Well it is just that the answer is right there, you will confirm for sure what we have been saying.
Well hang on, surely you said no sex until test result on the table?
Well clearly he can't think too little of me/is not scared because he initiated unprotected sex with me today. To me that says he either tested positive and has been too afraid to be honest or he has done his research about genital to genital transmission being rare.
Does anyone else on here have any other advice re
There is no need to ask him to test, he carries the virus no risk. The odds that this is the case are about 1,000 times more likely than the alternatives you suggest.
I suggest that he is looking at a positive for IgG HSV1 already. Given his present mood, you'd have had a negative result thrust under your nose. He could be in the 10% of tests that don't show positive for HSV1 in which case a WB will reveal this status.
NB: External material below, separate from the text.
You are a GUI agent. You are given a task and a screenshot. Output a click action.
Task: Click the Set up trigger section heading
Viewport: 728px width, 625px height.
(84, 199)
The only point of doing this though would be to convince him if he needs it that he has HSV1 AND that it is therefore 'safe' for him to have unprotected sex with you.
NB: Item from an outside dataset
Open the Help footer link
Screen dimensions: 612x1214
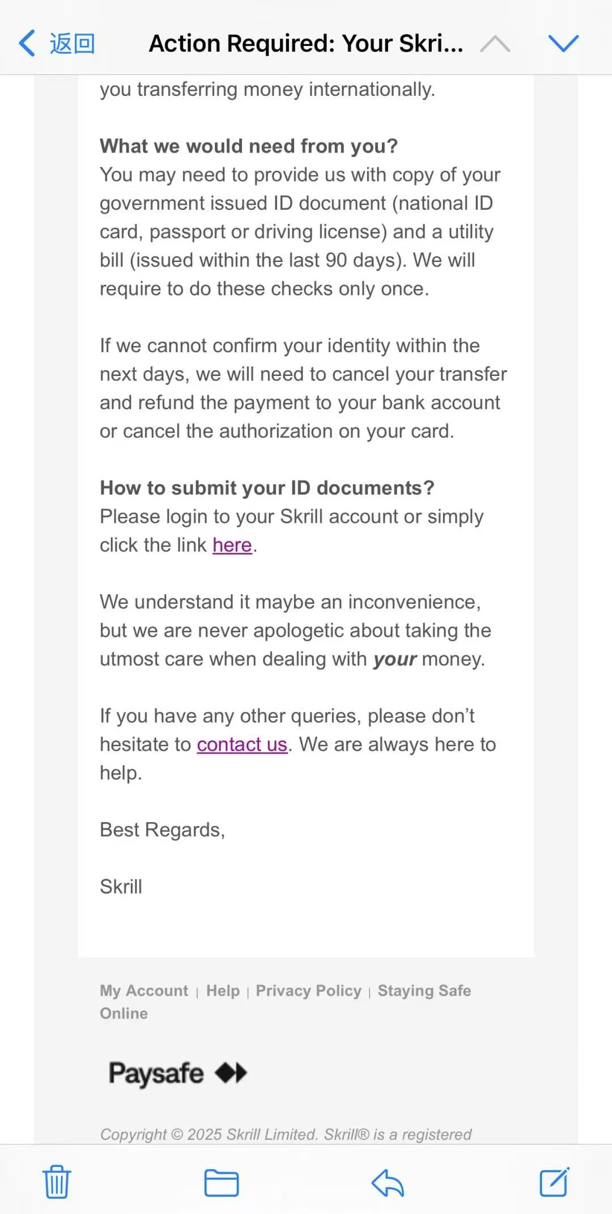(223, 991)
I agree and it is very sad because I love him and it would break my heart if he had guilt so bad it caused him to lie, if that is the case. But I am just so freaked out if he really is negative because that will mean I am the one in a thousand freak autoinoculation case, and that's not a good look as far as trust.. If he is negative in 5 months I'm going to ask him to get a WB.
How have you aquired so much information about herpes?
I think he is positive and isn't coping well with the fact that he has infected you; doesn't really knowo what to do. That's a shame because if he has more information and looksk at things a bit more rationally it will help bot of you work through the emotional elements.
Oh I'm not critical of him if he had it and I wouldn't have been upset if he tested positive because he would have had no idea. Those things happen and I am open to working through that with a partner. I am upset because he is saying he's negative and he kind of ran away when I was in a panic mode over this and needed support because I was scared.
There is pretty much no question this partner is the source. But it is hard to be critical of him passing one of the world's most common viruses that he himself never asked for.
Only IgG testing has credibility. Even then HSV1 is missed in about 1 in 10 IgG tests.
There is nothing to be done or undone. I hope you're able to cope well with the infection in the shortest amount of time and join the 1 in 3 roman who have genital herpes and for most is a trivial aspect of their lives.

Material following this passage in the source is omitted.